Kaempferol acts through mitogen-activated protein kinases and protein kinase B/AKT to elicit protection in a model of neuroinflammation in BV2 microglial cells

BACKGROUND AND PURPOSE Kaempferol, a dietary flavonoid and phyto-oestrogen, is known to have anti-inflammatory properties. Microglial activation has been implicated in various neurodegenerative diseases. Anti-inflammatory effects of kaempferol and the underlying mechanisms were investigated by using LPS-stimulated microglial BV2 cells. EXPERIMENTAL APPROACH Cell viability was measured using MTT and neutral red assays.

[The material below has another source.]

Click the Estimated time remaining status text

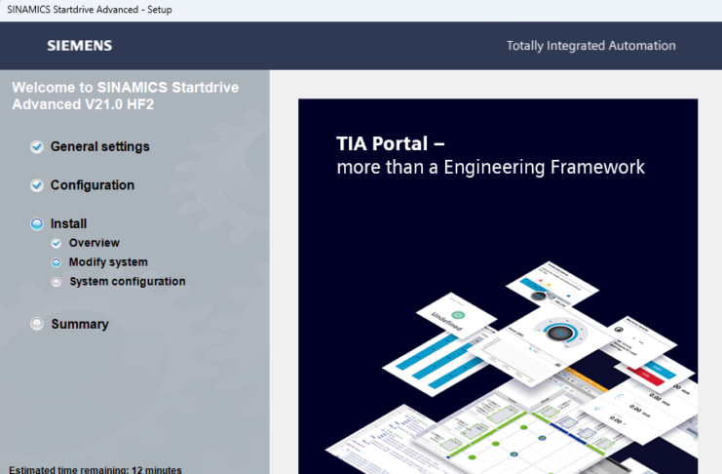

ELISA, Western blot, immunocytochemistry and electrophoretic mobility-shift assay were used to analyse NO, PGE(2), TNF-alpha and IL-1 beta production, inducible NOS (iNOS), COX-2 expression and the involvement of signalling pathways such as toll-like receptor-4 (TLR4), MAPK cascades, PKB (AKT) and NF-kappa B. Accumulation of reaction oxygen species (ROS) was measured by nitroblue tetrazolium and 2'7'-dichlorofluorescein diacetate assay. Matrix metalloproteinase activity was investigated by zymography and immunoblot assay. Phagocytotic activity was assessed by use of latex beads. KEY RESULTS Kaempferol significantly attenuated LPS-induced NO, PGE(2), TNF-alpha, IL-1 beta and ROS production and phagocytosis in a concentration-dependent manner. Kaempferol suppressed the expression of iNOS, COX-2, MMP-3 and blocked the TLR4 activation. Moreover, kaempferol inhibited LPS-induced NF-kappa B activation and p38 MAPK, JNK and AKT phosphorylation. CONCLUSION AND IMPLICATIONS Kaempferol was able to reduce LPS-induced inflammatory mediators through the down-regulation of TLR4, NF-kappa B, p38 MAPK, JNK and AKT suggesting that kaempferol has therapeutic potential for the treatment of neuroinflammatory diseases.